Angesichts des mancherorts geltenden Mitnahmeverbots von E-Scootern im öffentlichen Nahverkehr hat der ADAC sechs Modelle einem technischen Stresstest unterzogen. Als Grund für das Verbot wird meist die Brandgefahr der Akkus genannt.
Die E-Scooter wurden dabei bewusst starken Belastungen ausgesetzt, darunter Fahrten über simuliertes Kopfsteinpflaster bei Höchstgeschwindigkeit und Tests in der Klimakammer bei Minusgraden und starkem Regen. Besonderes Augenmerk lag auf der elektrotechnischen Untersuchung, bei der versucht wurde, die Scooter über das Batteriemanagement zusätzlich zu stressen.

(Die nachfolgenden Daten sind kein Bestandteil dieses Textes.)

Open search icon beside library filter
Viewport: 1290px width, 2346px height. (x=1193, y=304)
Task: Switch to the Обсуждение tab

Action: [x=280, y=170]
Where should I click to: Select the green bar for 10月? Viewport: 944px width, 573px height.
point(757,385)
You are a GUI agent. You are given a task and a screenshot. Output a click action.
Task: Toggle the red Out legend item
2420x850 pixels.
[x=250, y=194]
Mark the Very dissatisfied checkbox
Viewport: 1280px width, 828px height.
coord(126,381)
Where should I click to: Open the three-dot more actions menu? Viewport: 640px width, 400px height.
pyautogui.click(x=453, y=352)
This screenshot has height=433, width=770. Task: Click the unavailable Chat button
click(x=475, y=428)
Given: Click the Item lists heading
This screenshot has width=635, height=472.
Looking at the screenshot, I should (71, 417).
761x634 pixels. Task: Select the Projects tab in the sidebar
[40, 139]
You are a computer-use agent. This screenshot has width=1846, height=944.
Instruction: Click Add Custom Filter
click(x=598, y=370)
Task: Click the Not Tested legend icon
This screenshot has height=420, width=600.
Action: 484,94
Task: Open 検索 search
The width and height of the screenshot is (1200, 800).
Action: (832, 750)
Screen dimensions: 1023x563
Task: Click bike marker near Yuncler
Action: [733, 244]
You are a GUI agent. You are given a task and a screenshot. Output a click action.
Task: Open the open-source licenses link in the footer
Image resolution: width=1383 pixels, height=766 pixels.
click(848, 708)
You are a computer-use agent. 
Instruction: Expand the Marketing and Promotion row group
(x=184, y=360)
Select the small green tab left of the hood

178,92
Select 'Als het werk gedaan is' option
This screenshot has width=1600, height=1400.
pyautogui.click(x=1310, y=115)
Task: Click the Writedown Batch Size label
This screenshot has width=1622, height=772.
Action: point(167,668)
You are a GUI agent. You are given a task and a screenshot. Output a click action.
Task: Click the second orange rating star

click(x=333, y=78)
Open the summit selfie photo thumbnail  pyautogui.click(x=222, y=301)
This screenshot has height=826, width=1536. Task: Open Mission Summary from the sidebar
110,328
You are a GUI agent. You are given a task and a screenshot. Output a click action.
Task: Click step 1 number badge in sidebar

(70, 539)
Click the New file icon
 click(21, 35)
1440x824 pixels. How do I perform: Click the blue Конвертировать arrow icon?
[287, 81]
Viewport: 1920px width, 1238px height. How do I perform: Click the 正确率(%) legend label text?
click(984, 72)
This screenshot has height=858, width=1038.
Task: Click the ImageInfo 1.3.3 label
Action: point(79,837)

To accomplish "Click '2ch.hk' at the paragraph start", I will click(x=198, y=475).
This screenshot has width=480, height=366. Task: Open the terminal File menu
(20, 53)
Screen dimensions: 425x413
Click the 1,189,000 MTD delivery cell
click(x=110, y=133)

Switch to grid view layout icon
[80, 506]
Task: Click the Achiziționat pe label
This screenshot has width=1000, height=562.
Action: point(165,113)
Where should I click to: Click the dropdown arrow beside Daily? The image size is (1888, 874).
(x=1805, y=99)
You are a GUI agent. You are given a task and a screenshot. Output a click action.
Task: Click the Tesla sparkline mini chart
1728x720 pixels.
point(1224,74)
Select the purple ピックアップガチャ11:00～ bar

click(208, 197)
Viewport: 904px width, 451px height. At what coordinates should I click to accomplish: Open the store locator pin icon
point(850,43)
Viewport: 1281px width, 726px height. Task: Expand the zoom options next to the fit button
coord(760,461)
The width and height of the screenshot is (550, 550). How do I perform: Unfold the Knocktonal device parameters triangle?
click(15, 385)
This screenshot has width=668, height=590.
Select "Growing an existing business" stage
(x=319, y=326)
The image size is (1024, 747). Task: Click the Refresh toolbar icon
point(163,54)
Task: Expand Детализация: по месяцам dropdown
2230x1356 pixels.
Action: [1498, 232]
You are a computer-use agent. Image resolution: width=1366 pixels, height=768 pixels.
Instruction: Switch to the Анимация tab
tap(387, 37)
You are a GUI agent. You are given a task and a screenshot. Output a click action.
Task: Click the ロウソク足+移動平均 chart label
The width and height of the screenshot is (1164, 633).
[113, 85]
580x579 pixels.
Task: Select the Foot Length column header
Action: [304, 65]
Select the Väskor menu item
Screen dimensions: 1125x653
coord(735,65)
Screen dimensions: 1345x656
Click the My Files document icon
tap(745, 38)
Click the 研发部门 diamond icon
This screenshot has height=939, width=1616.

Das Ergebnis der Tests war eindeutig: Es gab keine Verformungen, Brände oder andere Auffälligkeiten an den Batteriepacks. Der ADAC bescheinigt allen getesteten Modellen ein hohes Sicherheitsniveau. Das bestehende Mitnahmeverbot erscheint dem ADAC daher in der aktuellen Form unverhältnismäßig und sollte überprüft werden.
Der ADAC weist darauf hin, dass die Gefahr eines Akkubrandes tendenziell beim Ladevorgang am größten ist. Eine einfache Risikoreduzierung wäre die Vermeidung des Aufladens im ÖPNV. Zusätzlich könnten Verbraucher mit einer Akkuschutztasche im unwahrscheinlichen Fall eines Feuers die Ausbreitung verzögern und so wertvolle Zeit gewinnen.